Semantic and Structural Analysis of Implicit Biases in Large Language Models: An Interpretable Approach
Renhan Zhang, Lian Lian, Zhen Qi, Guiran Liu

TL;DR
This paper introduces an interpretable bias detection method for large language models that identifies hidden social biases through semantic and structural analysis, enhancing transparency and reliability.
Contribution
It presents a novel bias detection approach combining nested semantic representation with contextual contrast, improving interpretability and detection accuracy in LLMs.
Findings
Achieves high bias detection accuracy across multiple stereotype dimensions
Maintains semantic consistency and output stability during bias analysis
Provides transparent insights into internal bias mechanisms of language models
Abstract
This paper addresses the issue of implicit stereotypes that may arise during the generation process of large language models.
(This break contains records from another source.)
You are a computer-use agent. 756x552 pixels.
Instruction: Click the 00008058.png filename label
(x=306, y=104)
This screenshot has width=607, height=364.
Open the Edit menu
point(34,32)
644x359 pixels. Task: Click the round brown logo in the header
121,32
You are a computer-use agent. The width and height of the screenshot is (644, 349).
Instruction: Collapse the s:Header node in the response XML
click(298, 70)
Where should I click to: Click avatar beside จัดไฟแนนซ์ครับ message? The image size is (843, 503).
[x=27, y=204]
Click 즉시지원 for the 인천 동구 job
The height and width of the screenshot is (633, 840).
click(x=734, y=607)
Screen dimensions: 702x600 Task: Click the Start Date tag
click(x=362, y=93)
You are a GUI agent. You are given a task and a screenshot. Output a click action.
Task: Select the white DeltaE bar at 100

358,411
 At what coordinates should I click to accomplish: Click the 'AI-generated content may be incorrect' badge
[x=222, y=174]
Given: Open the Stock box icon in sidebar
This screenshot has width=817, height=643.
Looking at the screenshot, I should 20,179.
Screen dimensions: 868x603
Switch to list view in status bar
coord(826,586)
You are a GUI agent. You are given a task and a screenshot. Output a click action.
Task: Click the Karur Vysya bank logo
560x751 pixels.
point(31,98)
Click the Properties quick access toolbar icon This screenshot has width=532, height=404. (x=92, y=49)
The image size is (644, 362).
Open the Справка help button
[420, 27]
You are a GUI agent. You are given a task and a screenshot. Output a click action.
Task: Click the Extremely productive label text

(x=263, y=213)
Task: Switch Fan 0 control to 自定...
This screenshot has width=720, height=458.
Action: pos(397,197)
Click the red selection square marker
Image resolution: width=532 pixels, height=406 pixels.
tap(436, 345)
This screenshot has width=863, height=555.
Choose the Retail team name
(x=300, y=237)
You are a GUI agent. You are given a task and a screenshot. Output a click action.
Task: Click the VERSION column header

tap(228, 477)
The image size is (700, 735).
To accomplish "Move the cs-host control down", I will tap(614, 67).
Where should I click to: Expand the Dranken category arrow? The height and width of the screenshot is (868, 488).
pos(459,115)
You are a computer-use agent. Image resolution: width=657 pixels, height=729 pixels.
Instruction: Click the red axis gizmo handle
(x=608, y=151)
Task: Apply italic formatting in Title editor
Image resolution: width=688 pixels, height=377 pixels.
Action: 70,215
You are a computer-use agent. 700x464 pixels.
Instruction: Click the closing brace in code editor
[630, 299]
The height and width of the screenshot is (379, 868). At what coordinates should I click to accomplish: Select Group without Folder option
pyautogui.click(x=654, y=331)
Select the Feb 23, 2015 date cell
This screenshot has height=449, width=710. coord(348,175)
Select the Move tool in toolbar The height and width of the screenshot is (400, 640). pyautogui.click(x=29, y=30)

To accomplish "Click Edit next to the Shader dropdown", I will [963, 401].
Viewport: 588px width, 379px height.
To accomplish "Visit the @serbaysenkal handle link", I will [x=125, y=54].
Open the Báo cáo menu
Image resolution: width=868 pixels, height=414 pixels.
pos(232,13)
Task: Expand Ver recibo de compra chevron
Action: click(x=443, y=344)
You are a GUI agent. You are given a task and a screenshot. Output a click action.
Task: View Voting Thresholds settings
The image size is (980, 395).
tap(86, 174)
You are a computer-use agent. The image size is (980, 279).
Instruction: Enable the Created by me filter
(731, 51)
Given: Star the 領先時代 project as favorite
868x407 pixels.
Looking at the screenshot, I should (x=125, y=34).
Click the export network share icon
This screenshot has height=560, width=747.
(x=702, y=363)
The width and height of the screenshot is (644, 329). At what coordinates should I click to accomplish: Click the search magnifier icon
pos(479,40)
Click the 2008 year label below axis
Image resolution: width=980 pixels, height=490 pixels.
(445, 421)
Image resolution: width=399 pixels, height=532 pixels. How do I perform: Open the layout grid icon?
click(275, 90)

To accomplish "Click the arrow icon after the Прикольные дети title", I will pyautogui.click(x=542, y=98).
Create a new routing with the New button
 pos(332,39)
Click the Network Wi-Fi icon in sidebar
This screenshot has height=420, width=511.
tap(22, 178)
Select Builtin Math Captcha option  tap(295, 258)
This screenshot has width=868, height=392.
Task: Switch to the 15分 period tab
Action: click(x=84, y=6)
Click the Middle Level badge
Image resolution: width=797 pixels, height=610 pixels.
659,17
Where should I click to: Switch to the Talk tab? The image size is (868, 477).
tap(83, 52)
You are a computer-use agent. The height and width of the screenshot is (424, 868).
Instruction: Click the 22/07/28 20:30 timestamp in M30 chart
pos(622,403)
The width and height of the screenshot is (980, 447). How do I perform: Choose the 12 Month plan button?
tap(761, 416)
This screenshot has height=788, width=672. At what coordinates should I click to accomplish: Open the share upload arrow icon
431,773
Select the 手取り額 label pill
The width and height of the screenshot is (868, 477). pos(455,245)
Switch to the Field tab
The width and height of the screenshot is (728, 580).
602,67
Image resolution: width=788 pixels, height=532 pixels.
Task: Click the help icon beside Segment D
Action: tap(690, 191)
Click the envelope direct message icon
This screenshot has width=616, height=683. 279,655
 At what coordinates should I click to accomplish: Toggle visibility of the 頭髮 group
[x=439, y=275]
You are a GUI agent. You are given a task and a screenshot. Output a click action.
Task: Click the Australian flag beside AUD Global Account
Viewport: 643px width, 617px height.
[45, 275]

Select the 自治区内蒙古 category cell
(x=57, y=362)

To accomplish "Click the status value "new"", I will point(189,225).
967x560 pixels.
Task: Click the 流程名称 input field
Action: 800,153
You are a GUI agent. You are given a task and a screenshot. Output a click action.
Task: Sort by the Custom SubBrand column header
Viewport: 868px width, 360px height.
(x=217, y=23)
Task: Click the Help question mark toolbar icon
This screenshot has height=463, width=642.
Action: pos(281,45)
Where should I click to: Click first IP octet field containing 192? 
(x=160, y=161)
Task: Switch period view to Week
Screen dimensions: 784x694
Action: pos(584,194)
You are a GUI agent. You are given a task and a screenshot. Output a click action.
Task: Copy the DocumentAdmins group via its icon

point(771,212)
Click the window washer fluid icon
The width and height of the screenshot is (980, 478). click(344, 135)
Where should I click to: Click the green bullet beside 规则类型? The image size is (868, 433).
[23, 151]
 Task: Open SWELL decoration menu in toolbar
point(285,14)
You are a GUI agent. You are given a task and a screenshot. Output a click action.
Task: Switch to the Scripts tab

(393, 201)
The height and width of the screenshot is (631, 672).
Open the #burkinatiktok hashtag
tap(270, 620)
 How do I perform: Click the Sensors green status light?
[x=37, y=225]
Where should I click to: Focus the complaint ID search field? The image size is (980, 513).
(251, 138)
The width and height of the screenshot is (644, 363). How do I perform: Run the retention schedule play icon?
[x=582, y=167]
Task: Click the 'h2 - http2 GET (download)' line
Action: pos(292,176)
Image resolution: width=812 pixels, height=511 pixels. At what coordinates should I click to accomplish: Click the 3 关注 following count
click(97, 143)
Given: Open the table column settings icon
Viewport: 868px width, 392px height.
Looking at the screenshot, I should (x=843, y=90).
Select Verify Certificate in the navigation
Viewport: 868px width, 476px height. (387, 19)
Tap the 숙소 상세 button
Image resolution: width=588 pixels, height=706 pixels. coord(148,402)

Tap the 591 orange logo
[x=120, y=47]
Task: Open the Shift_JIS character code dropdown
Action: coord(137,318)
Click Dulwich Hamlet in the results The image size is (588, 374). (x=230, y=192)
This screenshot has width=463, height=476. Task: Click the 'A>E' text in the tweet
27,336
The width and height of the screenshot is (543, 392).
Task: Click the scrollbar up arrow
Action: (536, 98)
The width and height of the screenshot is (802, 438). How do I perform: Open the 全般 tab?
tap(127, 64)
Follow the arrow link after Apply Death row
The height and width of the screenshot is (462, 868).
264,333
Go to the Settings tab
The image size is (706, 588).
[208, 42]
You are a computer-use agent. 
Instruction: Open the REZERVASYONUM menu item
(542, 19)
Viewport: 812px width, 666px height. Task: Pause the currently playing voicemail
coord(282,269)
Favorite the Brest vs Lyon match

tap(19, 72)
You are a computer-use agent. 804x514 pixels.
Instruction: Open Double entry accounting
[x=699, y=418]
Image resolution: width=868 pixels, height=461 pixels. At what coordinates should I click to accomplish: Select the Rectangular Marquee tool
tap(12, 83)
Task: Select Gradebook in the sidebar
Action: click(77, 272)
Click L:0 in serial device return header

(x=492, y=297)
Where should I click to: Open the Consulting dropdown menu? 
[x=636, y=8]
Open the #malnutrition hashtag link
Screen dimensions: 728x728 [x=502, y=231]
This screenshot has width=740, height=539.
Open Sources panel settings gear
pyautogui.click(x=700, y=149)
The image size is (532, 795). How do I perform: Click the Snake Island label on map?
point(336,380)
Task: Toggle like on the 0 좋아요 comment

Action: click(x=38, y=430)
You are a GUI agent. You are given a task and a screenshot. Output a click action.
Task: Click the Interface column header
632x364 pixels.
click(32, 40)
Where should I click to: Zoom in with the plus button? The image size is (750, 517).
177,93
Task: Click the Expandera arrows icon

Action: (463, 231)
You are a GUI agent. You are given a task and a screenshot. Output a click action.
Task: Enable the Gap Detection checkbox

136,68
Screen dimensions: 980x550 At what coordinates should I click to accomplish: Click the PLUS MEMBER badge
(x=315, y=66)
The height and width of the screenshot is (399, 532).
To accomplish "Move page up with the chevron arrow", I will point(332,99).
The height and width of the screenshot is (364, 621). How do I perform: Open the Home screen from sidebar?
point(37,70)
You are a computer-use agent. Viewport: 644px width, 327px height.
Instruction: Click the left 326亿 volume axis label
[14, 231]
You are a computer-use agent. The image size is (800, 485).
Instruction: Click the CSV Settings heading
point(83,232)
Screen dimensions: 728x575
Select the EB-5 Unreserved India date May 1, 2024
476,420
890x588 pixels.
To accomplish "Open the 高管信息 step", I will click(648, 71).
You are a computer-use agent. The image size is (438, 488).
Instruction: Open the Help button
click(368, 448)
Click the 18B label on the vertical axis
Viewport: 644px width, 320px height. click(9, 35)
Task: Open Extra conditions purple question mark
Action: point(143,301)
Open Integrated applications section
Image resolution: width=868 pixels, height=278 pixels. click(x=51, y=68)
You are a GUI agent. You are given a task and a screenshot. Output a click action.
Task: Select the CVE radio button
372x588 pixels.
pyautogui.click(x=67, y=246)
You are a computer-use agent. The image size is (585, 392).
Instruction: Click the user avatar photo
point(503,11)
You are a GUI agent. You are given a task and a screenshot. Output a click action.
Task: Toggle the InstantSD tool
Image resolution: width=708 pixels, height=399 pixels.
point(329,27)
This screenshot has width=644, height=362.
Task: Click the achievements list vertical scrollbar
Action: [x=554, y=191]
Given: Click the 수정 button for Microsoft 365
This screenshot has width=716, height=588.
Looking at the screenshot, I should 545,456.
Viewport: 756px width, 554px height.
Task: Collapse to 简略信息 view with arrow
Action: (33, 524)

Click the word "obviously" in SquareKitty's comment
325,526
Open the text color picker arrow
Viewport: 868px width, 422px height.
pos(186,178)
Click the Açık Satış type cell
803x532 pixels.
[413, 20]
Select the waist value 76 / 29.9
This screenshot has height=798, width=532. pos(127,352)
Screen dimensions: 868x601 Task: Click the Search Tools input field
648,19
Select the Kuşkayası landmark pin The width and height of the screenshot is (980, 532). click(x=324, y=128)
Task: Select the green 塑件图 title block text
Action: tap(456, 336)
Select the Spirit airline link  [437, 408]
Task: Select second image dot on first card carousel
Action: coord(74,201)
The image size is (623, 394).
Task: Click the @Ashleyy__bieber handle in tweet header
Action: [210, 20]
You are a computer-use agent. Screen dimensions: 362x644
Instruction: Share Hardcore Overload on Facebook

It proposes an interpretable bias detection method aimed at identifying hidden social biases in model outputs, especially those semantic tendencies that are not easily captured through explicit linguistic features. The method combines nested semantic representation with a contextual contrast mechanism. It extracts latent bias features from the vector space structure of model outputs. Using attention weight perturbation, it analyzes the model's sensitivity to specific social attribute terms, thereby revealing the semantic pathways through which bias is formed. To validate the effectiveness of the method, this study uses the StereoSet dataset, which covers multiple stereotype dimensions including gender, profession, religion, and race. The evaluation focuses on…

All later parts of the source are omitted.